We cut out a 1 cm × 1 cm strip of BP using clean scissors. We eluted dry blood on a BP patch in 300 μL of phosphate-buffered saline solution (PBS, pH 7.2), and incubated the eluate under agitation overnight before centrifugation and testing for the presence of IgG antibodies to T. gondii using the modified agglutination test (MAT) [36]. The same person (RG) performed all the serological analyses to avoid bias in agglutination detection. MAT antigen consisted of formalinized tachyzoïtes produced at the Laboratory of Parasitology, National Centre on Toxoplasmosis, Reims, France. Sera and eluates were first screened using 1:6, 1:12, and 1:24 dilutions in phosphate-buffered saline solution (PBS, pH 7.2). Those agglutinating the antigen at one (or more) of these screening dilutions were further tested in a serial two-fold dilution, to a maximum dilution of 1:12800. Serum samples with agglutination at MAT titre ≥24 were considered positive for the presence of T. gondii antibodies [26,27,37]. However, as the level of dilution of the eluate obtained after BP elution is generally not known, the dilution level is often higher in eluates than in sera and may result in lower MAT titres [31,32]. For this reason, we used two cut-off values for eluates: MAT titre ≥24 and MAT titre ≥12.

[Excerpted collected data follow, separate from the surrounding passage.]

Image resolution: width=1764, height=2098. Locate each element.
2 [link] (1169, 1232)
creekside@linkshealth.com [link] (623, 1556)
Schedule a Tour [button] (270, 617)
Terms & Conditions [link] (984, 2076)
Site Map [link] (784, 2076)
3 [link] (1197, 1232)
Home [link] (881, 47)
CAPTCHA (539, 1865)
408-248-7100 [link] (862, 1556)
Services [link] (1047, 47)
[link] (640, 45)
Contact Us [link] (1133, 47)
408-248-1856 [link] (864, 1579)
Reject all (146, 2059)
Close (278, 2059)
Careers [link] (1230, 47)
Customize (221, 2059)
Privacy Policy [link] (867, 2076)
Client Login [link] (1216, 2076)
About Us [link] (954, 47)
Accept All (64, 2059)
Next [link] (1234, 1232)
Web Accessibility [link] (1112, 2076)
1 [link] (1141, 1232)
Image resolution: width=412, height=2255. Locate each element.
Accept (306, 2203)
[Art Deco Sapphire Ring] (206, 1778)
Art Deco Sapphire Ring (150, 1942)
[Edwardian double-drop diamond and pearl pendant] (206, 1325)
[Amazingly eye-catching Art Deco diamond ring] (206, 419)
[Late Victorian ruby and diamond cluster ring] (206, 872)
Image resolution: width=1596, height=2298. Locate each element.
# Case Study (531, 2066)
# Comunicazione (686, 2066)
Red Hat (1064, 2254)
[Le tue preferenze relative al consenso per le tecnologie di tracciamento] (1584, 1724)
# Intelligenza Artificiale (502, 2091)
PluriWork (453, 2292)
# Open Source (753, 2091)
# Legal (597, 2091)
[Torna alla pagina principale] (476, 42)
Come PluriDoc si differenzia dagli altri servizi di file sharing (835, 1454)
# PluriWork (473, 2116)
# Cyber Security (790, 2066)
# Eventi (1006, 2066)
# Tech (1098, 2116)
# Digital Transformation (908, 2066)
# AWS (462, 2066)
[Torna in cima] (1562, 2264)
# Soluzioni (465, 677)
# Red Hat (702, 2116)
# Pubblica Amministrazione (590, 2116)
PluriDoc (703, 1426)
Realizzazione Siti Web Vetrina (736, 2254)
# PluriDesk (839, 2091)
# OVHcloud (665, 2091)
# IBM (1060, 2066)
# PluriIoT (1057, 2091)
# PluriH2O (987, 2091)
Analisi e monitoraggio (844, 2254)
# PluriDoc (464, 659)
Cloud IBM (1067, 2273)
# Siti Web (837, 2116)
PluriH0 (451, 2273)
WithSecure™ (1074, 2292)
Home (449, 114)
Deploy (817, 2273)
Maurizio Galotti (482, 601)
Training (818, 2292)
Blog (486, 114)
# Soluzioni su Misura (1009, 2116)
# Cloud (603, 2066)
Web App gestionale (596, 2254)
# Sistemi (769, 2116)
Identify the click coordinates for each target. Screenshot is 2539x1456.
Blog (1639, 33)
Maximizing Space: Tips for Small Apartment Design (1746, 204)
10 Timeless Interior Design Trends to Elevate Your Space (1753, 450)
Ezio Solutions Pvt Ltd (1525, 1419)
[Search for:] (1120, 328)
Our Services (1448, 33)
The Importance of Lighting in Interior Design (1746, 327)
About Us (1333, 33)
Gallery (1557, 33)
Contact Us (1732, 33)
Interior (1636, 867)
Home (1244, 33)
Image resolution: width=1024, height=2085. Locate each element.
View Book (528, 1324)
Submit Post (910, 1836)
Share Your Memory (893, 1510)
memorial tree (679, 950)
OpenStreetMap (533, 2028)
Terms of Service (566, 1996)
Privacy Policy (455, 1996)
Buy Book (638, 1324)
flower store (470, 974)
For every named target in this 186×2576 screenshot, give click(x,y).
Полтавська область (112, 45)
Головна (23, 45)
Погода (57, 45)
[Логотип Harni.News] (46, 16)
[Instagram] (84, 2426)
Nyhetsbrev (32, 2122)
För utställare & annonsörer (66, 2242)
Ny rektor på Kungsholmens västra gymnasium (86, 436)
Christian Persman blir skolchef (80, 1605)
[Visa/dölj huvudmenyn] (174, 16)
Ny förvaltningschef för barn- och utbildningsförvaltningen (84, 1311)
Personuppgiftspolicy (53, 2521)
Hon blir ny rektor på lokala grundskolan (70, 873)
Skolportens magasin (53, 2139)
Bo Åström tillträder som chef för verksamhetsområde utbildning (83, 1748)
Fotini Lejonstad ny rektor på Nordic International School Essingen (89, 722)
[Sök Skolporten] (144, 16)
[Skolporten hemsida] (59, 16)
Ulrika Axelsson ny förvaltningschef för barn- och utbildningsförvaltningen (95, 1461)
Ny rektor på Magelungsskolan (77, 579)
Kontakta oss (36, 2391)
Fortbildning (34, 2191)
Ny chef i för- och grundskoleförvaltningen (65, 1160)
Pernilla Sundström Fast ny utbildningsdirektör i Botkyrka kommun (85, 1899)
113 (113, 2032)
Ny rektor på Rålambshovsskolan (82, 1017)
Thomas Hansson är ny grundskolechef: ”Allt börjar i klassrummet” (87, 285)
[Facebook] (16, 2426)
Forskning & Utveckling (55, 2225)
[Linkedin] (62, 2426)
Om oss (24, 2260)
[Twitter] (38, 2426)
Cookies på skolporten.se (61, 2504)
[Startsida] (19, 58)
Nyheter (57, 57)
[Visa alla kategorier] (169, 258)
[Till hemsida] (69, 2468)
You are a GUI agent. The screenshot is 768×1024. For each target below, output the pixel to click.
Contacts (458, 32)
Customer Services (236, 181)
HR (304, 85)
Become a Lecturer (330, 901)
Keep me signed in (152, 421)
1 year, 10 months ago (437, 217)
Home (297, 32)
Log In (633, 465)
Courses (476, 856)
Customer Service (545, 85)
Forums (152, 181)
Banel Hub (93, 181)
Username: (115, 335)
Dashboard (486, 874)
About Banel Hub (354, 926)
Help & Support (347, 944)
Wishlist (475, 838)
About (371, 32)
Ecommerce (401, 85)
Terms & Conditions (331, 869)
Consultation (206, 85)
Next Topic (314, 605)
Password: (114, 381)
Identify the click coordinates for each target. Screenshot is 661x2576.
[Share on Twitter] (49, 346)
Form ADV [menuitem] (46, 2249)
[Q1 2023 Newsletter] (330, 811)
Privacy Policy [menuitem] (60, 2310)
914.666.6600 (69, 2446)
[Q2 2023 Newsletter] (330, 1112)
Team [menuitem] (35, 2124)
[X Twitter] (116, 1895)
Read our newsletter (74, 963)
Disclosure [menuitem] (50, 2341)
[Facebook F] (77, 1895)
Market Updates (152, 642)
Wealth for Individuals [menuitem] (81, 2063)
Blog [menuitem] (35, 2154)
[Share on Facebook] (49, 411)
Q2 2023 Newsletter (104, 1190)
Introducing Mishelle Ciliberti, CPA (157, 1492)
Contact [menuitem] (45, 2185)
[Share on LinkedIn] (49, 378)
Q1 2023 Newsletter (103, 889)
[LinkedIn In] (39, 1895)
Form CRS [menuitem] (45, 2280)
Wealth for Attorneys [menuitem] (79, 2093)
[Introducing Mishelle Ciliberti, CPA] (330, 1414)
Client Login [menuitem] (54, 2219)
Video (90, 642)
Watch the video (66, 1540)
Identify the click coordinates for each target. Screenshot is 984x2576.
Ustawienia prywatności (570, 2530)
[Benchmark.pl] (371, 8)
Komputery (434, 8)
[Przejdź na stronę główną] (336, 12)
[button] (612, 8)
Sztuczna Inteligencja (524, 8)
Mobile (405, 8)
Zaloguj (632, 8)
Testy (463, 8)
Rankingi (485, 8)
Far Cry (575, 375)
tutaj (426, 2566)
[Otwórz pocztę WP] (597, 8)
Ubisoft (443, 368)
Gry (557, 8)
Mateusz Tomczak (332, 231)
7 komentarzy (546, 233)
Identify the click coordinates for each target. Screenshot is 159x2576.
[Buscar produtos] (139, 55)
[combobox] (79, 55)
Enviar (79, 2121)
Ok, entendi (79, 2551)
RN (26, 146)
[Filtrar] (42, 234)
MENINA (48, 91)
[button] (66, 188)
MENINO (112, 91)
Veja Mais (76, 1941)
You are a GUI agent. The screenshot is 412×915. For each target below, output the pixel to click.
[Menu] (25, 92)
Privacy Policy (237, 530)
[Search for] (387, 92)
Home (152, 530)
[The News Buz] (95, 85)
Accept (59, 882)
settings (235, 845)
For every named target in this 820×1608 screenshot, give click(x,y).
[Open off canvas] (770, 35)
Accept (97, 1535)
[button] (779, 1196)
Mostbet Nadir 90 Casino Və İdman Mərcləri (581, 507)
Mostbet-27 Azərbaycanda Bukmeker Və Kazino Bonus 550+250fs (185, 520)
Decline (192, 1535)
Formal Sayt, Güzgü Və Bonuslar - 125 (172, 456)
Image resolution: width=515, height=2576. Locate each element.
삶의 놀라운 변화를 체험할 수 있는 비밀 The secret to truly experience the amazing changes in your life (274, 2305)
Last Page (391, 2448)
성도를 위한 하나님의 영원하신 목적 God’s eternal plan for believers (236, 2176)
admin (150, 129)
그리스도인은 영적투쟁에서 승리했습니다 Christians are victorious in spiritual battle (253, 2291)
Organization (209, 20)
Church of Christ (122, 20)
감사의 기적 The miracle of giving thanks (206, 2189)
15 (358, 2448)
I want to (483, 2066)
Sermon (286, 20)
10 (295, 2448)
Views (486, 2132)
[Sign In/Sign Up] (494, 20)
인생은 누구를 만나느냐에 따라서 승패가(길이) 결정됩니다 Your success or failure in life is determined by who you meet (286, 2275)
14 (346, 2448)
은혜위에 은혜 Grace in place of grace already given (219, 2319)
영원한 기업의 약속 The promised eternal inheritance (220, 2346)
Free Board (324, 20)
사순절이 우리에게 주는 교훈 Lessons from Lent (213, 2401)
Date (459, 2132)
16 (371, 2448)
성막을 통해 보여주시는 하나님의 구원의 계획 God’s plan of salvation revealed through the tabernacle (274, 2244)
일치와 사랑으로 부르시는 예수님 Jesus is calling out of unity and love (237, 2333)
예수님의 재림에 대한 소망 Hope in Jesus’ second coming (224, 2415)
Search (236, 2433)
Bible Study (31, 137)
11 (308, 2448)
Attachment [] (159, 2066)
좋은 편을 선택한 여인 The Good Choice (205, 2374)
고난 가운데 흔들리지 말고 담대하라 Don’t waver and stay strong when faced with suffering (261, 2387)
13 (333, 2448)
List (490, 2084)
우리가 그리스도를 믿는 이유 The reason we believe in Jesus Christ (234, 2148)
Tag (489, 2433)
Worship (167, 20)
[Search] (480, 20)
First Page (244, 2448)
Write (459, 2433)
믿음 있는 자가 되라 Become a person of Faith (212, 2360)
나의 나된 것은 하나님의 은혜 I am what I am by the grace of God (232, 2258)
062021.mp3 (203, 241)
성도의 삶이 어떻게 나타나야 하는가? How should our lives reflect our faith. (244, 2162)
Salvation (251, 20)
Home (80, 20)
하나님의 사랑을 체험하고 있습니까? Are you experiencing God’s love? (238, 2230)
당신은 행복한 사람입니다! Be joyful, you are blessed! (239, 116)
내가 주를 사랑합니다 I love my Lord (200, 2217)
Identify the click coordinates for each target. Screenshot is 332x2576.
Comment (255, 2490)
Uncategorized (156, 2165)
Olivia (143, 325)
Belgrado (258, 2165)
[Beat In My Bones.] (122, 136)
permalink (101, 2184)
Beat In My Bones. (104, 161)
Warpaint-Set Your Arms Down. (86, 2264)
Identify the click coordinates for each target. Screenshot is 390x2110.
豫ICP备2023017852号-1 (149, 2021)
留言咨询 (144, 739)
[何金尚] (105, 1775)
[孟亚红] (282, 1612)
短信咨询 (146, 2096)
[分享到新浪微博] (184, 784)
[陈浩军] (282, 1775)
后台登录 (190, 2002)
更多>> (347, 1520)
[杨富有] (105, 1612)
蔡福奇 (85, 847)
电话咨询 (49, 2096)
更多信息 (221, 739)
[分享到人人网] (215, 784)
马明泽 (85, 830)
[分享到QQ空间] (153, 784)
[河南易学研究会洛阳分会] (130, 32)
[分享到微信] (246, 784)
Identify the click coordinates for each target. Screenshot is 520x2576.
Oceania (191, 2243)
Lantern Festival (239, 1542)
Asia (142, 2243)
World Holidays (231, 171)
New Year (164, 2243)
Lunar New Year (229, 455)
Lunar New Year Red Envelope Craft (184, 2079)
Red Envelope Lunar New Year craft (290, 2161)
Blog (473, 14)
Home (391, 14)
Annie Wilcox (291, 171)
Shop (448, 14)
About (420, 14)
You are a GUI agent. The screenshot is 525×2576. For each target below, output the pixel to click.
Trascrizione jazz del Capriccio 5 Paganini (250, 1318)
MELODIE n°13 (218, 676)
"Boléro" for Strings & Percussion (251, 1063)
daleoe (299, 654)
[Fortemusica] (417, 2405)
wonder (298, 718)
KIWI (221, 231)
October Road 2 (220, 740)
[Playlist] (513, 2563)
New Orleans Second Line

4.3. Analysis of the Results

We paired results obtained with BP and sera samples collected on the same cat at the same moment. We calculated the sensitivity and specificity of the BP method as, respectively, the proportion of positive results for both methods relative to the total number of positive results and the proportion of negative results for both methods relative to the total number of negative results. The number of positive results obtained with sera on the number of positive results obtained with BP samples (positive predictive value) and the number of negative results from sera on the number of negative results from BP samples (negative predictive value) were also calculated, as well as the concordance and Kappa coefficients [38]. All these parameters were expressed with their Wilson 95% confidence intervals as recommended for the small sample size [39]. Kappa values ≤0.40 represent slight to poor agreement, those between 0.40 and 0.60 represent moderate to good agreement, those between 0.61 and 0.80 represent substantial agreement, and those ≥0.81 represent excellent agreement [38]. Analysis of the differences in titres between each pair of samples allowed a quantitative comparison of results obtained with BP and serum samples.